Kimi Antonelli tentou sustentar a posição depois de ganhar terreno na curva 1 na segunda relargada, mas Lando Norris acabou encontrando ritmo suficiente para superar o italiano e se distanciar. O britânico cruzou a linha de chegada com mais de dez segundos de vantagem, reforçando a reação da McLaren após um início de temporada dominado pela Mercedes.
“É preciso reconhecer que eles foram realmente rápidos. Acho que tivemos um pouco de vantagem sobre eles com os pneus Médios no começo”, afirmou Wolff. “Mas, a partir daí, literalmente o tempo de volta começou a escapar de nós. Eles ficaram cada vez mais fortes. Precisamos entender por que isso não aconteceu do nosso lado e tentar fazer melhor.”
Wolff também relacionou a diferença ao ritmo de desenvolvimento ao longo da temporada. Ele explicou que a Mercedes não possui liberdade financeira para responder imediatamente a cada atualização introduzida por McLaren e Ferrari. “O orçamento disponível foi distribuído ao longo do ano”, indicou o dirigente, destacando que a equipe prioriza os momentos em que acredita conseguir o maior ganho de desempenho e impacto no campeonato.

Essa estratégia pode cobrar um preço no curto prazo. Segundo Wolff, uma atualização importante pode representar vários décimos de segundo, o que torna visível a perda de terreno quando uma equipe fica atrás no ciclo de desenvolvimento.

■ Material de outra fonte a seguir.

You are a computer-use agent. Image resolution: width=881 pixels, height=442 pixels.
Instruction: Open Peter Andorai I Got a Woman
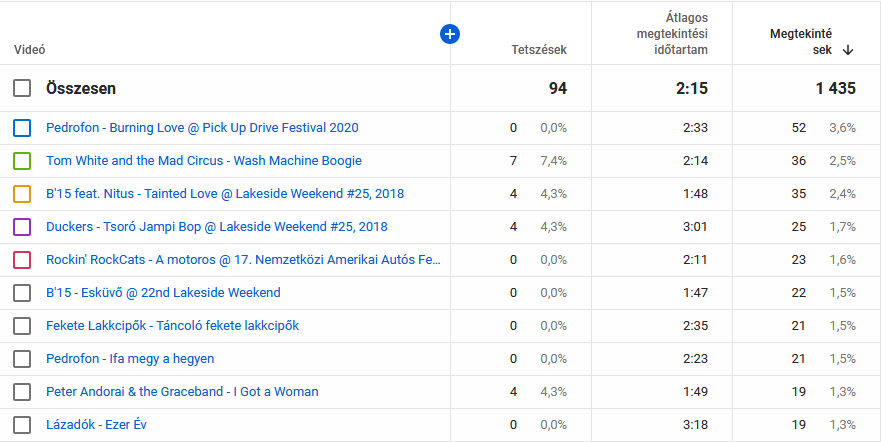(182, 392)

Ainda assim, o chefe da Mercedes acredita que o cenário pode mudar mais adiante. McLaren e Ferrari adotaram uma abordagem mais agressiva na primeira e na parte intermediária da temporada, enquanto a Mercedes tentou distribuir seus recursos de maneira mais equilibrada. A consequência, na visão de Wolff, é que os rivais podem ter menos margem para evoluir nas etapas finais do campeonato.